Exercise aim: Find all lines below containing the string "output" and return them.

Collected data:

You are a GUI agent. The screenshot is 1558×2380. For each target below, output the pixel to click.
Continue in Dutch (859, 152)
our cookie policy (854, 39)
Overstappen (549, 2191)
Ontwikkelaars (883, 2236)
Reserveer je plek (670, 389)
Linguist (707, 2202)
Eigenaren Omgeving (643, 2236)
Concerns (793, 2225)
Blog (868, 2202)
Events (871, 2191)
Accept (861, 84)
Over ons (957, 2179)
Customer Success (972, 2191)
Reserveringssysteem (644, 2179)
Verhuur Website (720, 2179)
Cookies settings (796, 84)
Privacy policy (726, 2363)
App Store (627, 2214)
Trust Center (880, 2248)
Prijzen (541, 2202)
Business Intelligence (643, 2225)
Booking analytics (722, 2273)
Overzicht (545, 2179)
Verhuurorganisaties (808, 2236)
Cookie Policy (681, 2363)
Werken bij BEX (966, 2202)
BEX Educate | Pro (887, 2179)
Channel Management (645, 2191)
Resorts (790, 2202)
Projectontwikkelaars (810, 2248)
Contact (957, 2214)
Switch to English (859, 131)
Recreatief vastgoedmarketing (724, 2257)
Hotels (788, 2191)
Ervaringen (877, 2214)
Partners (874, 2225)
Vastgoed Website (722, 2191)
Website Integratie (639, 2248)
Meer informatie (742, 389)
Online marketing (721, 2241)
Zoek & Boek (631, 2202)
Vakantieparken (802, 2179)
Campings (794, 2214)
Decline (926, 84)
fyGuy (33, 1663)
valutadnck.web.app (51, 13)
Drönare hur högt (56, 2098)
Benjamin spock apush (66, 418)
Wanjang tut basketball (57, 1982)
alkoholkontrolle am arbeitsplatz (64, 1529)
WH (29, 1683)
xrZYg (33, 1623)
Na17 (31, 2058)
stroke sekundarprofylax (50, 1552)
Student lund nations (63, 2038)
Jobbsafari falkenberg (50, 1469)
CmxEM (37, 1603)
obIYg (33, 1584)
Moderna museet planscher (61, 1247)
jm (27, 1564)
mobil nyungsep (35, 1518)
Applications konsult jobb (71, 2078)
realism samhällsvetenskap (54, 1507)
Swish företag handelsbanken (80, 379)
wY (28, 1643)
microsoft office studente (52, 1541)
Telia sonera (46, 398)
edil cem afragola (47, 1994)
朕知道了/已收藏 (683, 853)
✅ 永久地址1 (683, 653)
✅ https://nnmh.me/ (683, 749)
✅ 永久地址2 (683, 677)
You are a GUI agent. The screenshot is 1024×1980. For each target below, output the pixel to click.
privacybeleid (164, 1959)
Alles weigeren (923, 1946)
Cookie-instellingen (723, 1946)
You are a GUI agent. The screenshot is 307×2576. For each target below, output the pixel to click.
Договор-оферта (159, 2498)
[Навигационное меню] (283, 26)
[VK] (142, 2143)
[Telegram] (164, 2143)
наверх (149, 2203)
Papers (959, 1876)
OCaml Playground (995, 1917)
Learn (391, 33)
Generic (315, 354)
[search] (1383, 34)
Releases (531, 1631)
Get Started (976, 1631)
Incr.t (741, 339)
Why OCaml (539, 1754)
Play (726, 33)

Result:
You are a GUI agent. The screenshot is 1558×2380. For each target below, output the pixel to click.
You are a GUI agent. The screenshot is 1024×1980. For each target below, output the pixel to click.
You are a GUI agent. The screenshot is 307×2576. For each target below, output the pixel to click.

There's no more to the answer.